Exact copy required. Repeat the records, but keep the pictures out.

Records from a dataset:
----------
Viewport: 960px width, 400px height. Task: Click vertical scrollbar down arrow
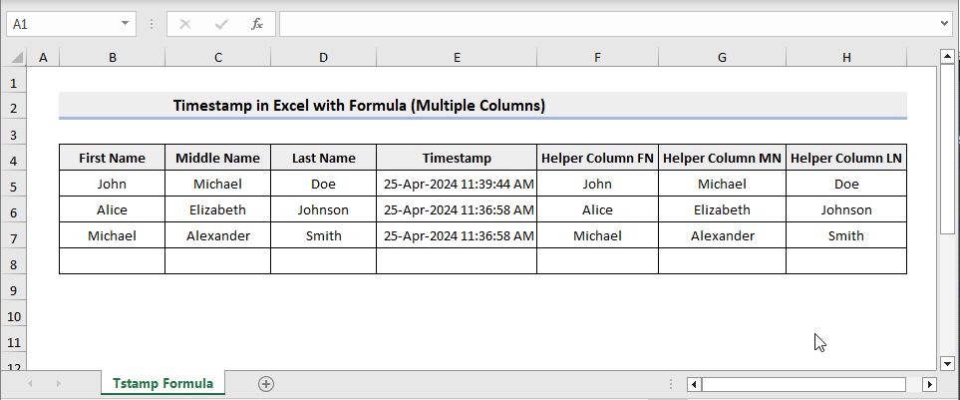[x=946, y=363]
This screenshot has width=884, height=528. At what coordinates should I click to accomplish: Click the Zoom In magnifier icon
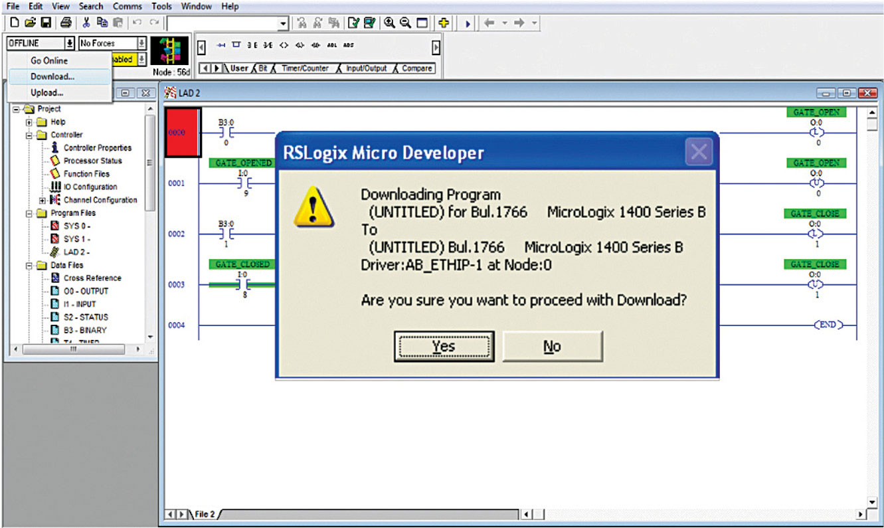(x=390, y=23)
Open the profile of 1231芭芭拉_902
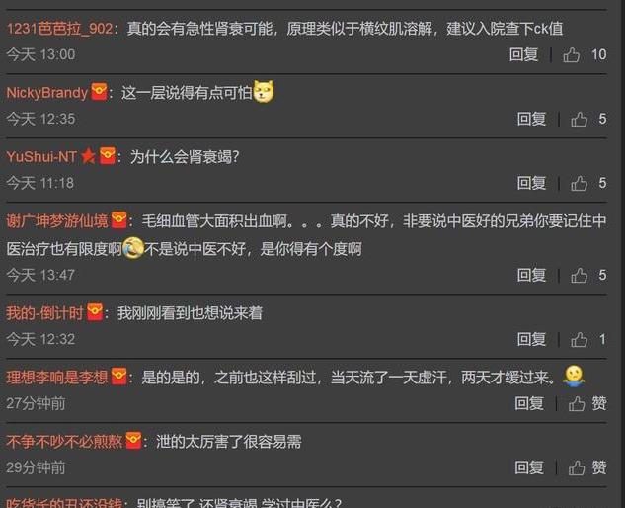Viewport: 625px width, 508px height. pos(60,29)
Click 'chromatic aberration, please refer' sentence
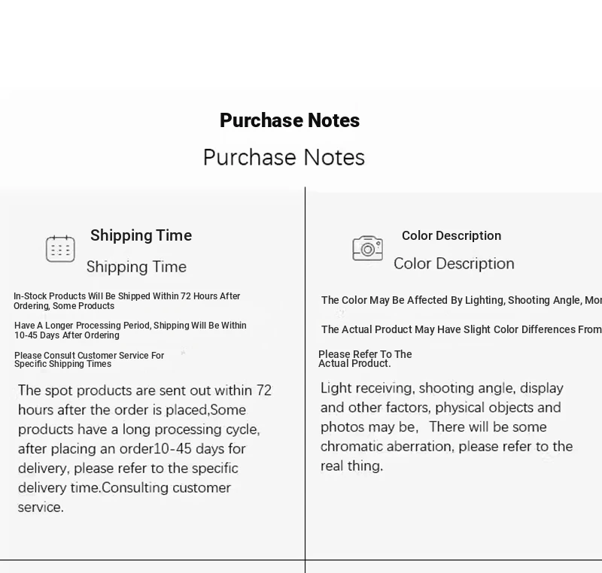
----------
Response to the exercise:
Viewport: 960px width, 400px height. Task: Click vertical scrollbar down arrow
[x=946, y=363]
This screenshot has width=884, height=528. At what coordinates should I click to accomplish: Click the Zoom In magnifier icon
(x=390, y=23)
Open the profile of 1231芭芭拉_902
Viewport: 625px width, 508px height. pos(60,29)
Click 'chromatic aberration, please refer' sentence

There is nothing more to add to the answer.